What you have to do =
Report every line below that holds the word "Task".

Available data =
════════
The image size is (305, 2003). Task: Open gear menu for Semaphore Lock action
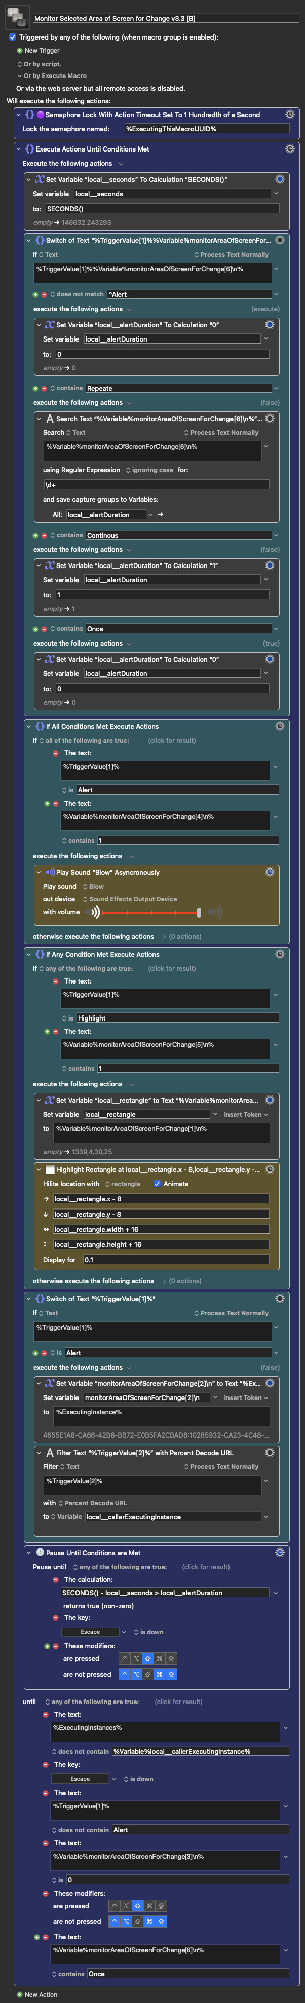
════════
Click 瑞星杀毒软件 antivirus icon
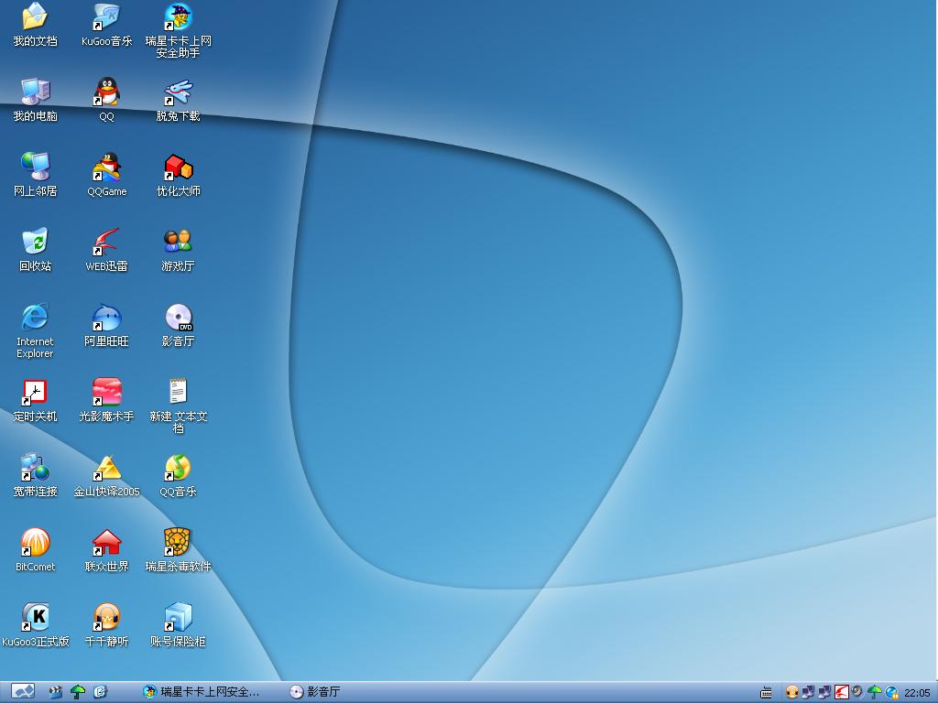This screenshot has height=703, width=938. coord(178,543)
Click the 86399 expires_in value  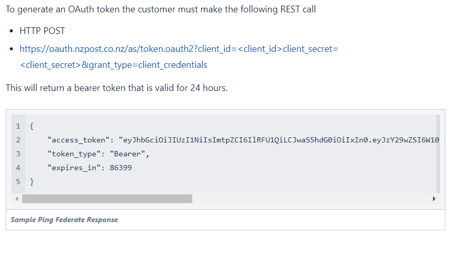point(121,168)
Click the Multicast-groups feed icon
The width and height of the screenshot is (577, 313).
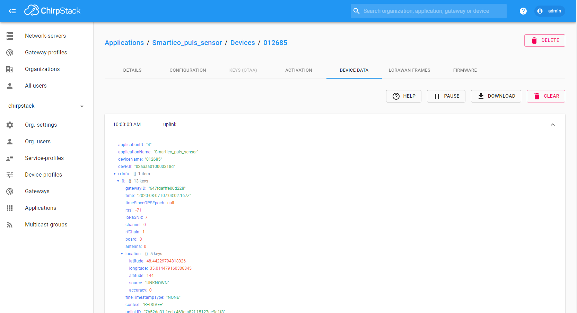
════════
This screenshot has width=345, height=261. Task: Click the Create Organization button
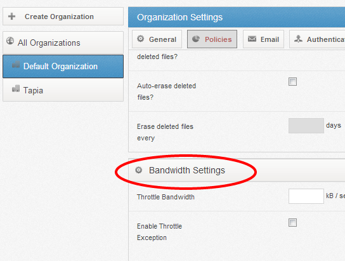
════════
Written response =
The image size is (305, 2003). Task: Open gear menu for Semaphore Lock action
This screenshot has width=345, height=261. Task: Click the Create Organization button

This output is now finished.